HOTTIP (HOXA transcript at the distal tip), known as HOXA distal tip, is a long noncoding RNA located at the 5′ end of the HOXA gene. HOTTIP can directly control the expression of the HOXA gene by interacting with the WDR5/MLL complex and is associated with metastasis formation and poor patient survival in HCC.⁴⁰ Previous studies have shown that HOTTIP, an oncogene, is highly expressed in liver cancer tissues,²⁰ and several studies have shown that HOTTIP is abnormally expressed in the serum of patients with various tumors, including pancreatic, esophageal, gastric, and colorectal cancer.^41-44 However, the serum expression of HOTTIP in HCC is rarely reported. In the present study, we identified that the serum expression of HOTTIP in HCC patients was significantly higher than that in healthy controls and had a better diagnostic efficacy than AFP. Clinicopathological feature analysis showed that abnormal expression of HOTTIP was positively associated with distant metastasis in HCC patients, which was consistent with previous studies.^20,40 Tsang et al concluded that HOTTIP could be a novel oncogenic lncRNA, which negatively regulated by miR-125b and might cis-regulate the expression of its neighboring genes residing in the HOXA cluster in HCC and thereby contribute to hepatocarcinogenesis. In addition, knock-down of HOTTIP also inhibited migratory ability of HCC cells and significantly abrogated lung metastasis in orthotopic implantation model in nude mice. This may be a potential mechanism for the association between lncRNA HOTTIP expression and clinical variables.²⁰ The high expression level of HOTTIP in HCC tissues has been also reported as a candidate biomarker for predicting poor prognosis in HCC patients.^40,45 However, we did not observe any associations between serum HOTTIP and biochemical parameters or overall survival. The possible reasons may be the lower expression level of HOTTIP in serum than that in HCC tissues and the short follow-up period in the present study.

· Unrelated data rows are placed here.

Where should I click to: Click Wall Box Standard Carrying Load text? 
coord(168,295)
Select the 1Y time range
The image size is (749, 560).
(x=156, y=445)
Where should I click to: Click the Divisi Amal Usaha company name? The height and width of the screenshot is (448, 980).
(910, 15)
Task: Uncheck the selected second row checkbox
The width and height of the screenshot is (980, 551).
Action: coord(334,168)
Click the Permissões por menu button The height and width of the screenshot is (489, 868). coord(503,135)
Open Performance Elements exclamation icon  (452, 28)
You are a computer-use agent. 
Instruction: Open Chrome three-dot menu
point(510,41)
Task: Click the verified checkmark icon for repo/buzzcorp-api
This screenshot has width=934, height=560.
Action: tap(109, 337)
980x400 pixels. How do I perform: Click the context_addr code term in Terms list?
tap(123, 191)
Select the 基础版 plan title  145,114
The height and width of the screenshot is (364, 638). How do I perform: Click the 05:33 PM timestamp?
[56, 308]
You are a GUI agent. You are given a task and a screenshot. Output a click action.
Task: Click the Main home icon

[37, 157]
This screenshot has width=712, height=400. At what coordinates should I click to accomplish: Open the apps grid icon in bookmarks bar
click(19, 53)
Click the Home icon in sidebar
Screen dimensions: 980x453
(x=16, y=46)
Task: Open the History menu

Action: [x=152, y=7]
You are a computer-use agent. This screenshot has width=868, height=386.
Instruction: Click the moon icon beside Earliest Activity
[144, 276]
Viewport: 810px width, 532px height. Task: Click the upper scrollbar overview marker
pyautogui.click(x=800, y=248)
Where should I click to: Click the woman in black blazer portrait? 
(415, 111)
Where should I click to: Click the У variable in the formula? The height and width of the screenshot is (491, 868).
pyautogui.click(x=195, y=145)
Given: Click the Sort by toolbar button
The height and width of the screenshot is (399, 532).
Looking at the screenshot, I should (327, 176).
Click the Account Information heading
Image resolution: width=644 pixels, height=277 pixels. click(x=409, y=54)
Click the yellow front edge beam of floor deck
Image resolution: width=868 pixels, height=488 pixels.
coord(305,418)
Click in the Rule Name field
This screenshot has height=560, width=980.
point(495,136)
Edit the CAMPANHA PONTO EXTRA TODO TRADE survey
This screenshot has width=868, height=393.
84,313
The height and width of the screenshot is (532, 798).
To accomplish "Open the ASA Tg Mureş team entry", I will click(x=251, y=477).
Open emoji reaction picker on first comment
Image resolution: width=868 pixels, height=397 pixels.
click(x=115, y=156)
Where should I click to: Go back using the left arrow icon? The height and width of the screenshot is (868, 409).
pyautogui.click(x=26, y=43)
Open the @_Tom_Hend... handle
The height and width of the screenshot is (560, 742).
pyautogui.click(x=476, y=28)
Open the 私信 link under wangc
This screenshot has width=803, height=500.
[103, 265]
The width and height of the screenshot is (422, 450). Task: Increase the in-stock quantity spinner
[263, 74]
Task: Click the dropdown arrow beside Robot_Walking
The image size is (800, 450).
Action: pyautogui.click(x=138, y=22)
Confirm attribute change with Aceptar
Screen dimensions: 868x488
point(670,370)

There are several limitations to the current study. First, the experiment contains a relatively limited sample size and is a single-center study. The sample size of this study is composed of consecutively collected cases, rather than sample size calculation. However, we conducted a sample size justification in the validation set, using the results of the training set. On the other hand, HCC is a heterogeneous disease, and the expression level of the same gene may be variable in different populations. Thus, large-scale and multicenter studies are recommended to evaluate the diagnostic and prognostic potential of lncRNAs in further investigations. Second, apart from AFP, PIVKA-II is also a common clinical biomarker for HCC. The comparison of the diagnostic value of lncRNAs with PIVKA-II warrants further research. Third, no HCC tissue or adjacent noncancerous liver tissue samples were obtained. A comprehensive transcriptome analysis of tissue and serum from HCC patients showed a correlation in ncRNAs between serum and tissue samples, suggesting that noncoding RNA export from tumors.⁴⁶ Although the majority of studies have reported that MALAT1^11,34,47-49 and HOTTIP^{20,40,45,50,51} are highly expressed in HCC tissues and validated by public databases, the expression levels of the target genes in tissues were not verified in the present study. In addition, since the GAPDH expression level is usually not affected under experimental or physiological conditions,⁵² GAPDH is widely used as an internal control in numerous similar studies.⁵³ However, it is worth noting that there is no “one-size-fits-all” gene that can be used for the normalization of gene expression data. Therefore, some scholars proposed that gene expression analysis should be related to several housekeepers in parallel.⁵⁴ Finally, we paid more attention to lncRNAs acting as novel biomarkers of HCC in this study, and in vivo and in vitro experiments are recommended to explore the functional role of MALAT1 and HOTTIP in HCC development in the future.

Conclusion

In summary, we identified that the serum lncRNAs MALAT1 and HOTTIP were significantly highly expressed in patients with HCC and exhibited a better diagnostic value for HCC than the traditional biomarker AFP. High levels of lncRNA expression were associated with clinical features and poor prognosis of HCC patients, showing potential as noninvasive biomarkers for the diagnosis and prognosis of HCC. Additionally, the combination of MALAT1, HOTTIP and AFP could provide a better diagnostic accuracy, and MALAT1 and HOTTIP play a major role in the diagnostic panel.

Footnotes

Acknowledgments

We thank openbiox community and Hiplot team () for providing technical assistance and valuable tools for data analysis and visualization. We also thank AJE for English editing.

Authors’ Contributions

HB performed the experiments and drafted the manuscript. YTJ and NW analyzed and interpreted the data. HYS conceived and designed the project. XJH revised the manuscript. All authors have read and approved the final manuscript.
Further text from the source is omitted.